• [Travail demandé]
1. Quels personnages du Nouveau Testament le texte sur saint André accompagne-t-il d'un nombre de citations? Donnez chacun avec ce nombre.
2. Recopiez le texte sur saint André en partant de « En complément, on » et en allant jusqu'à « unique, notre Seigneur. ».
3. Répondez brièvement à ces questions sur le texte consacré à saint André:
(a) Selon la Tradition, qui aurait introduit dans le Symbole des Apôtres la phrase « Et en Jésus-Christ, son Fils unique, notre Seigneur »?
(b) Combien de fois saint André est-il cité dans le Nouveau Testament?
(c) Avec quel Apôtre saint André introduit-il auprès de Jésus les païens prosélytes de langue grecque?

• [Extrait]
J’insiste, comme saint Augustin (in : Sixième série, troisième supplément, 20° sermon, pour la fête de saint André), sur le tandem inséparable Pierre/André. Saint Augustin insiste sur le fait que les Apôtres vont toujours deux par deux. Ainsi, André va toujours avec son frère Pierre. Mais les liens qui les unissent sont avant tout spirituels. Saint Augustin met en avant saint Pierre, Pierre étant le connaissant, celui qui a reconnu in fine le premier tous les titres du Christ (Mt 16, 15). Saint André a certes le premier reconnu le Messie, le Christ, l’Agneau de Dieu, mais saint Pierre est le premier à reconnaître en Jésus le Fils de Dieu… Il y a bien un tandem Pierre/André, et ce jusqu’à l’envoi en mission des Apôtres ; bref pendant toute la vie terrestre de Jésus. Ils sont inséparables… Est-ce pour cela que le nom d’André ne sera pas plus repris par les Papes que celui de Pierre, car ils sont uniques ?
En complément, on retiendra que selon la Tradition, c’est saint André qui aurait introduit dans le Symbole des Apôtres, la phrase fondamentale : Et en Jésus-Christ, son Fils unique, notre Seigneur.
Par delà ce qui précède, qu’est-ce qui fait que saint André ait une telle portée aujourd’hui, notamment dans le symbolisme chrétien, alors même qu’il n’est pas en apparence un personnage clé du Nouveau Testament. Il n’est en effet cité que douze fois dans ce dernier, loin derrière saint Pierre (cité 152 fois sous ce nom, sans compter ses apparitions sont le nom de Simon) ou encore saint Jean (35 citations) ; il apparaît même, en nombre d’occurrences, assez loin après Judas l’Iscariote (21 citations), Jacques fils d’Alphée (20 citations), Jacques fils de Zébédée (19 citations) ou encore Philippe (15 citations) … À première vue, saint André n’est donc pas un personnage majeur du Nouveau Testament. Et pourtant, si l’on y porte quelque attention, il est possible de se rendre compte qu’il est un témoin, et même un acteur majeur de la mission terrestre de Jésus-Christ, tout en sachant toujours s’effacer devant lui : ⒜ il est présent auprès de Jean le Baptiste, donc témoin des prémisses du passage des anciennes à la Nouvelle Alliance (Jn 1, 35-40) ; ⒝ il est le premier à reconnaître le Christ et à le suivre (Jn 1, 40-41) ; ⒞ c’est lui qui amène la toute première fois à Jésus son frère Simon, le futur Pierre du très fondateur Pais mes agneaux ! de [Jn 21, 15-19], à Jésus (Jn 1, 41) ; ⒟ il est témoin des Béatitudes ; ⒠ c’est lui qui interpelle Jésus lors de la multiplication des pains en repérant les cinq pains et des deux poissons du jeune garçon (Jn 6, 8) ; ⒡ il est l’un des Apôtres présents lors de l’annonce de la Gloire et de la Croix (Jn 12, 22-28), étant même avec Philippe l’Apôtre qui provoque cette annonce par Jésus ; ⒢ il est, avec Pierre, Jacques et Jean, l’un des Apôtres présents lors de l’annonce de la ruine du Temple, sur laquelle ils interrogent Jésus (Mc 13, 3), bref juste avant l’annonce du discours sur la venue du Fils de l’homme ; ⒣ c’est lui qui, avec saint Philippe, introduit auprès de Jésus les païens prosélytes de langue grecque (Jn 12, 21-22), donc, d’une certaine façon, toute l’ancienne philosophie qui se rattachera dès lors à la théologie chrétienne, cette introduction étant liée à l’annonce de la Gloire de la Croix.

• [Données fournies]
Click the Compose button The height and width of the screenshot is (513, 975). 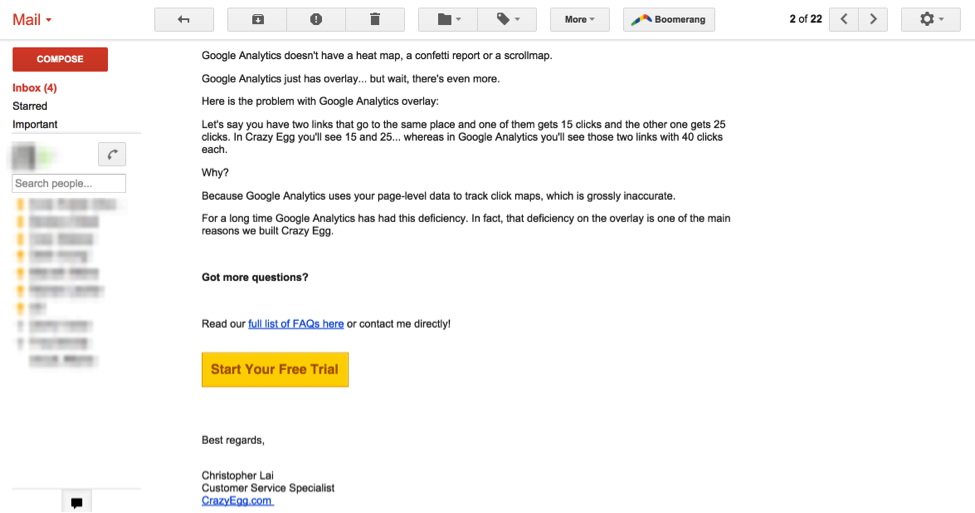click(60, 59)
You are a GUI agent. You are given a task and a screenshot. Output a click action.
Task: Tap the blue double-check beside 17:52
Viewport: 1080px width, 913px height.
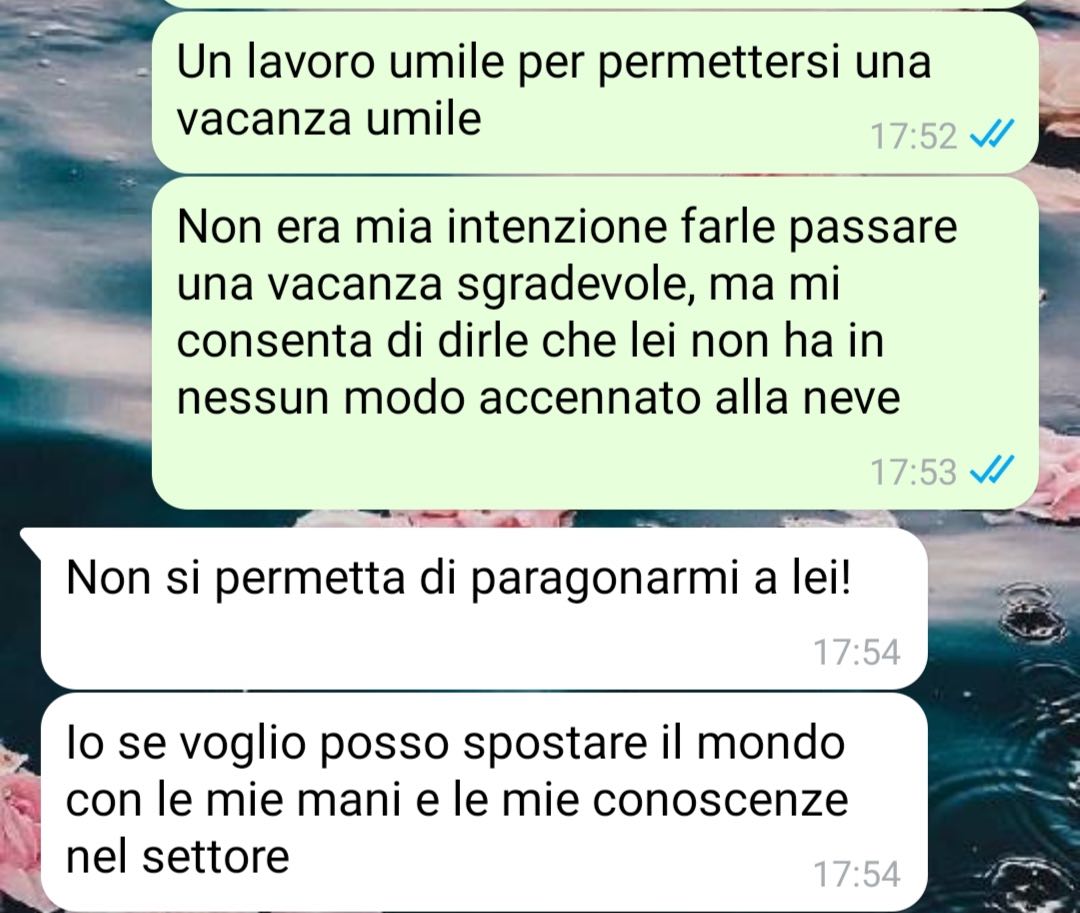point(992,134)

* * *

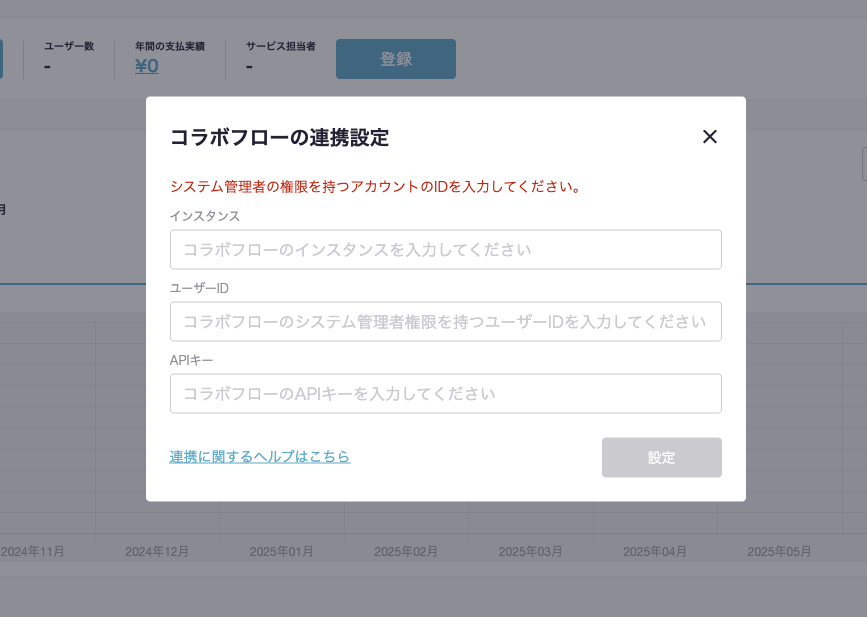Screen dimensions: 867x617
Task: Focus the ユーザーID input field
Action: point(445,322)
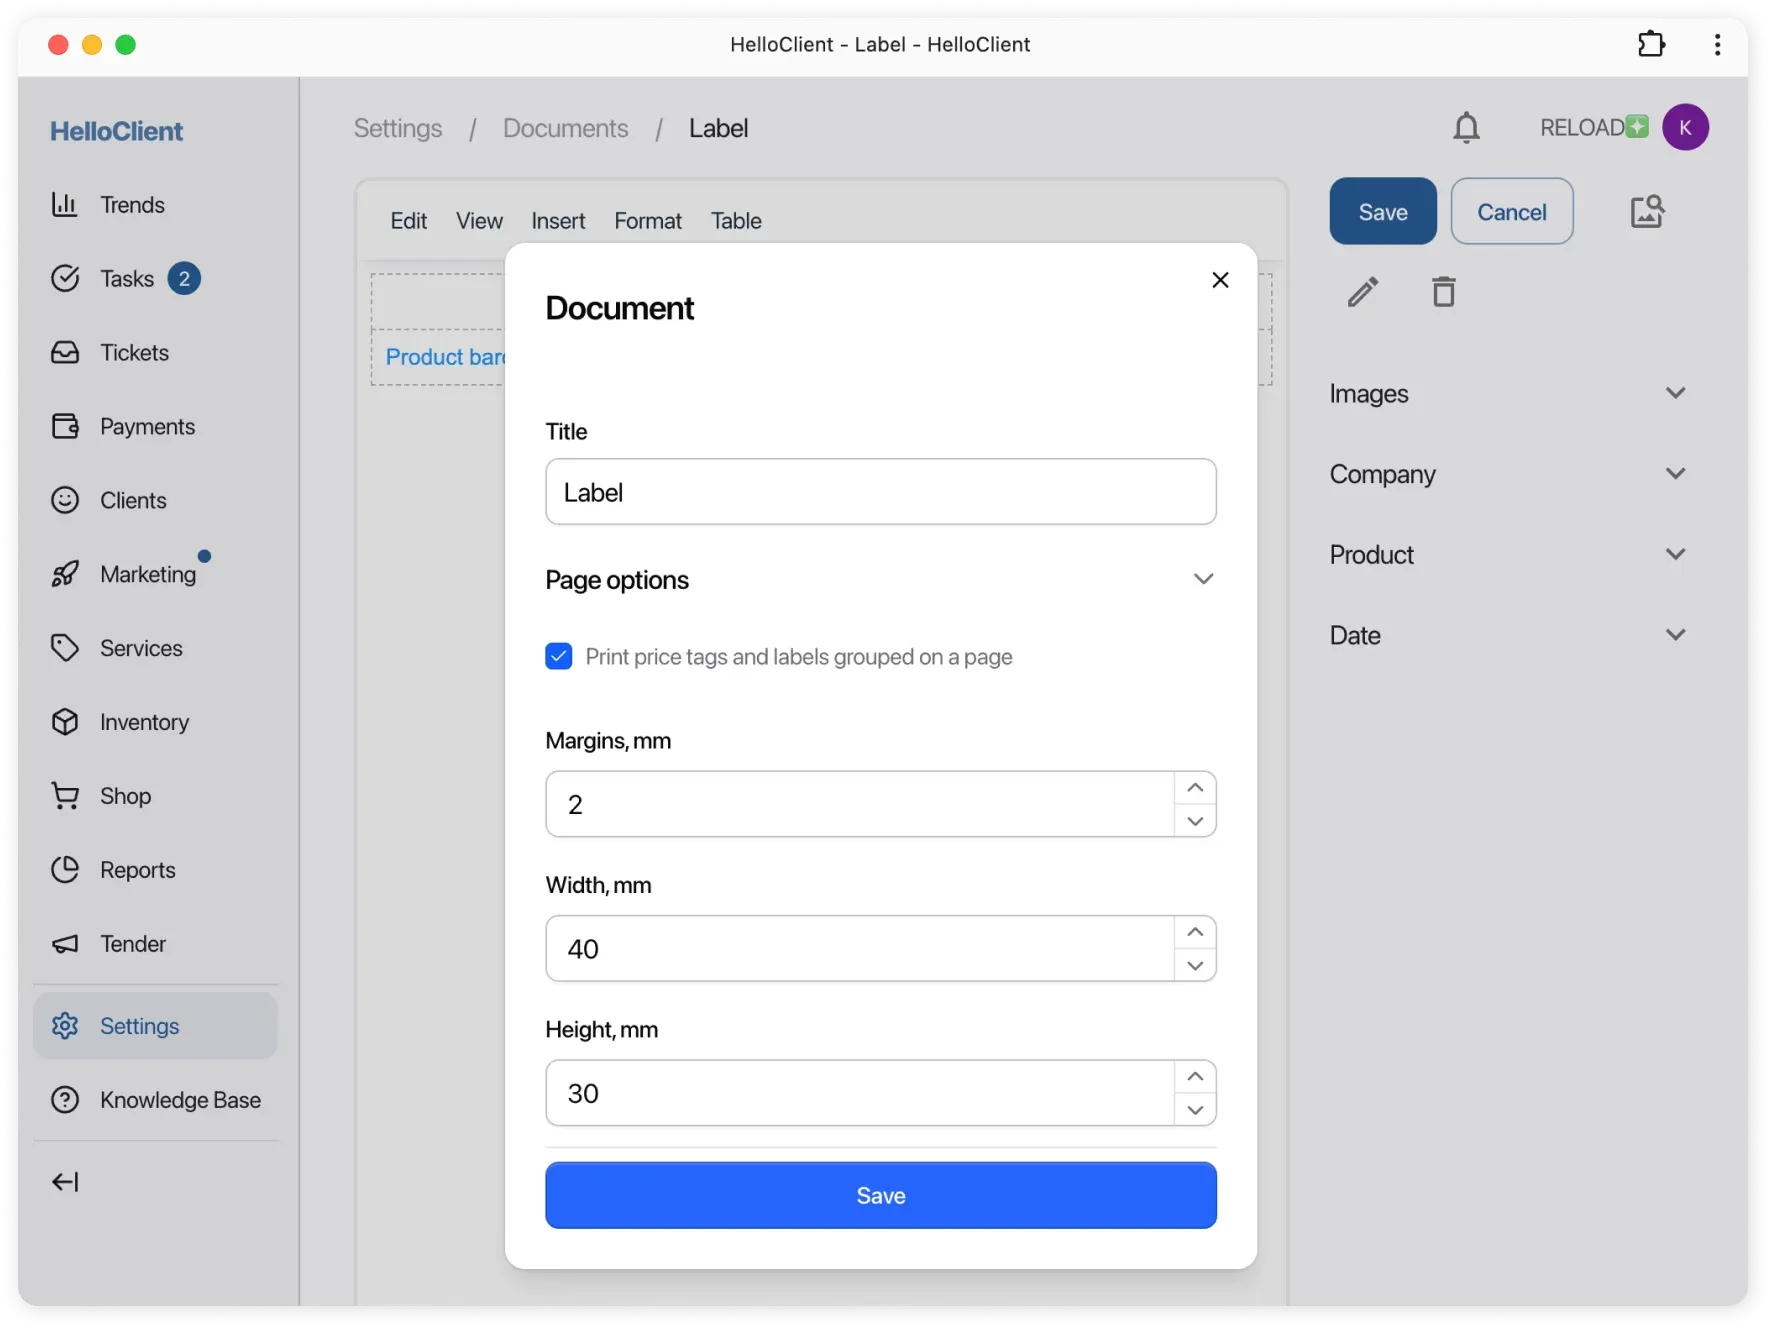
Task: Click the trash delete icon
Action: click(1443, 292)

* * *

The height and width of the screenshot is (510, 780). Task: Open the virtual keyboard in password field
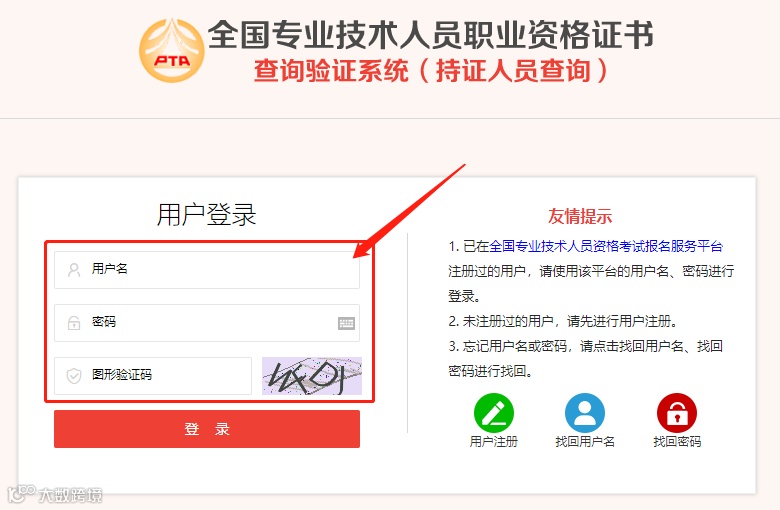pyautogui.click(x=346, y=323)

• [Réponses par tâche]
1.
- Saint André: 12 citations
- Saint Pierre: 152 citations
- Saint Jean: 35 citations
- Judas l'Iscariote: 21 citations
- Jacques fils d'Alphée: 20 citations
- Jacques fils de Zébédée: 19 citations
- Philippe: 15 citations

2.
En complément, on retiendra que selon la Tradition, c’est saint André qui aurait introduit dans le Symbole des Apôtres, la phrase fondamentale : Et en Jésus-Christ, son Fils unique, notre Seigneur.

3.
(a) Saint André.
(b) Douze fois.
(c) Avec saint Philippe.